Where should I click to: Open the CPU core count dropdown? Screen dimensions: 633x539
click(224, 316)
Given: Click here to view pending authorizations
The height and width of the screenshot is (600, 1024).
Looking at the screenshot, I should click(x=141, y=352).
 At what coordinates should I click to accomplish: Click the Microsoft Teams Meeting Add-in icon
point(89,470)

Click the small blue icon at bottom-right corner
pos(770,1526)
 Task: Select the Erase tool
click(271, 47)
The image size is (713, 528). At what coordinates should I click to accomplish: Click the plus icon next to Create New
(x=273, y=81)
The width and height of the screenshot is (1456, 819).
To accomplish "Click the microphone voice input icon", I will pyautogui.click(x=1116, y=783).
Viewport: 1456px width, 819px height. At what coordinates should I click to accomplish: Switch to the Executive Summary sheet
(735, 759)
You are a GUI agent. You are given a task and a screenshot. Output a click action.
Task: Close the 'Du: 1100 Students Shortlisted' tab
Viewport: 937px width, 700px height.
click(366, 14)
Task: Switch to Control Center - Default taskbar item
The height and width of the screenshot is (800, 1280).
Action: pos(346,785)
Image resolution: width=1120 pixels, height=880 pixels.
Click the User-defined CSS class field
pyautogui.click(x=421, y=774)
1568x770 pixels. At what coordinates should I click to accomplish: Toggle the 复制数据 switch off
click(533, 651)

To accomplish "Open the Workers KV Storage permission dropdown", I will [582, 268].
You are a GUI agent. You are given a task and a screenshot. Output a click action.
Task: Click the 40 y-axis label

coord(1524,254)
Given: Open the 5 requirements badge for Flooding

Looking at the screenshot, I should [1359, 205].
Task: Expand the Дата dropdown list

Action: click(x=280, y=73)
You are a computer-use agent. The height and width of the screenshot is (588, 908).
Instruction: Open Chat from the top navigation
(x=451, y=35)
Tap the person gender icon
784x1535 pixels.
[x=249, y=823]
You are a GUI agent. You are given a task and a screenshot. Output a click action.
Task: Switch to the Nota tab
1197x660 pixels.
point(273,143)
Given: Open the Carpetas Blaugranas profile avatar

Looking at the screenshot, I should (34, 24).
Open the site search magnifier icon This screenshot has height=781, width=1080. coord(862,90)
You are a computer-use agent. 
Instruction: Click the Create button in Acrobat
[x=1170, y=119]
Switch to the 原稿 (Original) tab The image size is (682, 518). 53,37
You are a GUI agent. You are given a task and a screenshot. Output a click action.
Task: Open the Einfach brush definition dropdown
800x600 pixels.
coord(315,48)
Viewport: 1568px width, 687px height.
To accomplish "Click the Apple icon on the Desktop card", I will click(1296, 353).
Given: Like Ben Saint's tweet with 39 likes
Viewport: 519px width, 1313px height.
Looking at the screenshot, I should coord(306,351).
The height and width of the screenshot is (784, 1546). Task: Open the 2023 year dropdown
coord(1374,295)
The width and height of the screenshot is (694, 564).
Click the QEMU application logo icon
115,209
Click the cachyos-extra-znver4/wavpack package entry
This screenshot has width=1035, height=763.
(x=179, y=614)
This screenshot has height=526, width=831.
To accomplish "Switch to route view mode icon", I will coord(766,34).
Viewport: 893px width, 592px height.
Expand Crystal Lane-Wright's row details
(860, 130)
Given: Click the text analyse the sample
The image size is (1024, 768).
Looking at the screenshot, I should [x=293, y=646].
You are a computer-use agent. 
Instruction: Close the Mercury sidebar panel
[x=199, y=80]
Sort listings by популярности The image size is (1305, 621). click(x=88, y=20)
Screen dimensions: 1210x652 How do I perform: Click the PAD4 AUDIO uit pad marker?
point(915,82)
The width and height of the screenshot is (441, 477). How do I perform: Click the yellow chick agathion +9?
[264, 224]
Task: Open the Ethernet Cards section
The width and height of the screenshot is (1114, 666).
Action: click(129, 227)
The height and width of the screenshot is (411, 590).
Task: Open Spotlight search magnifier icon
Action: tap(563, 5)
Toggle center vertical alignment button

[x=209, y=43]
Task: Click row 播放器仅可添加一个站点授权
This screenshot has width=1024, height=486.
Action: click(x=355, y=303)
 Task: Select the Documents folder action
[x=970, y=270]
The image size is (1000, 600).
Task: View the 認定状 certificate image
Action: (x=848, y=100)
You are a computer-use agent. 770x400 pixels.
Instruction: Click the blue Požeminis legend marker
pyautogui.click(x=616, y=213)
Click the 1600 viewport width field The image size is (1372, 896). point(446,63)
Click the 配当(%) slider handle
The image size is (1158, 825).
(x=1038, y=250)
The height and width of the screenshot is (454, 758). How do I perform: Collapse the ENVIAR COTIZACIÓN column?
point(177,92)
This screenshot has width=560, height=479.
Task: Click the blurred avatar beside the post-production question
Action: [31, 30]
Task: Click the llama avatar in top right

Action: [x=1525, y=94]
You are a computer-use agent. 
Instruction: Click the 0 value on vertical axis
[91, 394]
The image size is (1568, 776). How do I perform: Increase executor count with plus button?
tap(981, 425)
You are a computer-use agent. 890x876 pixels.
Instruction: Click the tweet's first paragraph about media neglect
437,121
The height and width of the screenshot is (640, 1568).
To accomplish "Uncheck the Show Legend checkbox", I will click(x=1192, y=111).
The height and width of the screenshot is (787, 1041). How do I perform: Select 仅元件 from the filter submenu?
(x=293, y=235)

# # # #

■ **SHORT PROBLEM**:
Reproduce all of the rows above, swapping every occurrence of "computer-use agent" for "desktop automation agent" and leaving everything else unchanged.

■ **ANSWER**:
Where should I click to: Open the CPU core count dropdown? Screen dimensions: 633x539
click(224, 316)
Given: Click here to view pending authorizations
The height and width of the screenshot is (600, 1024).
Looking at the screenshot, I should click(x=141, y=352).
 At what coordinates should I click to accomplish: Click the Microsoft Teams Meeting Add-in icon
point(89,470)

Click the small blue icon at bottom-right corner
pos(770,1526)
 Task: Select the Erase tool
click(271, 47)
The image size is (713, 528). At what coordinates should I click to accomplish: Click the plus icon next to Create New
(x=273, y=81)
The width and height of the screenshot is (1456, 819).
To accomplish "Click the microphone voice input icon", I will pyautogui.click(x=1116, y=783).
Viewport: 1456px width, 819px height. At what coordinates should I click to accomplish: Switch to the Executive Summary sheet
(735, 759)
You are a GUI agent. You are given a task and a screenshot. Output a click action.
Task: Close the 'Du: 1100 Students Shortlisted' tab
Viewport: 937px width, 700px height.
click(366, 14)
Task: Switch to Control Center - Default taskbar item
The height and width of the screenshot is (800, 1280).
Action: pos(346,785)
Image resolution: width=1120 pixels, height=880 pixels.
Click the User-defined CSS class field
pyautogui.click(x=421, y=774)
1568x770 pixels. At what coordinates should I click to accomplish: Toggle the 复制数据 switch off
click(533, 651)

To accomplish "Open the Workers KV Storage permission dropdown", I will [582, 268].
You are a GUI agent. You are given a task and a screenshot. Output a click action.
Task: Click the 40 y-axis label

coord(1524,254)
Given: Open the 5 requirements badge for Flooding

Looking at the screenshot, I should [1359, 205].
Task: Expand the Дата dropdown list

Action: click(x=280, y=73)
You are a desktop automation agent. The height and width of the screenshot is (588, 908).
Instruction: Open Chat from the top navigation
(x=451, y=35)
Tap the person gender icon
784x1535 pixels.
[x=249, y=823]
You are a GUI agent. You are given a task and a screenshot. Output a click action.
Task: Switch to the Nota tab
1197x660 pixels.
point(273,143)
Given: Open the Carpetas Blaugranas profile avatar

Looking at the screenshot, I should (34, 24).
Open the site search magnifier icon This screenshot has height=781, width=1080. coord(862,90)
You are a desktop automation agent. 
Instruction: Click the Create button in Acrobat
[x=1170, y=119]
Switch to the 原稿 (Original) tab The image size is (682, 518). 53,37
You are a GUI agent. You are given a task and a screenshot. Output a click action.
Task: Open the Einfach brush definition dropdown
800x600 pixels.
coord(315,48)
Viewport: 1568px width, 687px height.
To accomplish "Click the Apple icon on the Desktop card", I will click(1296, 353).
Given: Like Ben Saint's tweet with 39 likes
Viewport: 519px width, 1313px height.
Looking at the screenshot, I should coord(306,351).
The height and width of the screenshot is (784, 1546). Task: Open the 2023 year dropdown
coord(1374,295)
The width and height of the screenshot is (694, 564).
Click the QEMU application logo icon
115,209
Click the cachyos-extra-znver4/wavpack package entry
This screenshot has width=1035, height=763.
(x=179, y=614)
This screenshot has height=526, width=831.
To accomplish "Switch to route view mode icon", I will coord(766,34).
Viewport: 893px width, 592px height.
Expand Crystal Lane-Wright's row details
(860, 130)
Given: Click the text analyse the sample
The image size is (1024, 768).
Looking at the screenshot, I should [x=293, y=646].
You are a desktop automation agent. 
Instruction: Close the Mercury sidebar panel
[x=199, y=80]
Sort listings by популярности The image size is (1305, 621). click(x=88, y=20)
Screen dimensions: 1210x652 How do I perform: Click the PAD4 AUDIO uit pad marker?
point(915,82)
The width and height of the screenshot is (441, 477). How do I perform: Click the yellow chick agathion +9?
[264, 224]
Task: Open the Ethernet Cards section
The width and height of the screenshot is (1114, 666).
Action: click(129, 227)
The height and width of the screenshot is (411, 590).
Task: Open Spotlight search magnifier icon
Action: tap(563, 5)
Toggle center vertical alignment button

[x=209, y=43]
Task: Click row 播放器仅可添加一个站点授权
This screenshot has width=1024, height=486.
Action: click(x=355, y=303)
 Task: Select the Documents folder action
[x=970, y=270]
The image size is (1000, 600).
Task: View the 認定状 certificate image
Action: (x=848, y=100)
You are a desktop automation agent. 770x400 pixels.
Instruction: Click the blue Požeminis legend marker
pyautogui.click(x=616, y=213)
Click the 1600 viewport width field The image size is (1372, 896). point(446,63)
Click the 配当(%) slider handle
The image size is (1158, 825).
(x=1038, y=250)
The height and width of the screenshot is (454, 758). How do I perform: Collapse the ENVIAR COTIZACIÓN column?
point(177,92)
This screenshot has width=560, height=479.
Task: Click the blurred avatar beside the post-production question
Action: [31, 30]
Task: Click the llama avatar in top right

Action: [x=1525, y=94]
You are a desktop automation agent. 
Instruction: Click the 0 value on vertical axis
[91, 394]
The image size is (1568, 776). How do I perform: Increase executor count with plus button?
tap(981, 425)
You are a desktop automation agent. 890x876 pixels.
Instruction: Click the tweet's first paragraph about media neglect
437,121
The height and width of the screenshot is (640, 1568).
To accomplish "Uncheck the Show Legend checkbox", I will click(x=1192, y=111).
The height and width of the screenshot is (787, 1041). How do I perform: Select 仅元件 from the filter submenu?
(x=293, y=235)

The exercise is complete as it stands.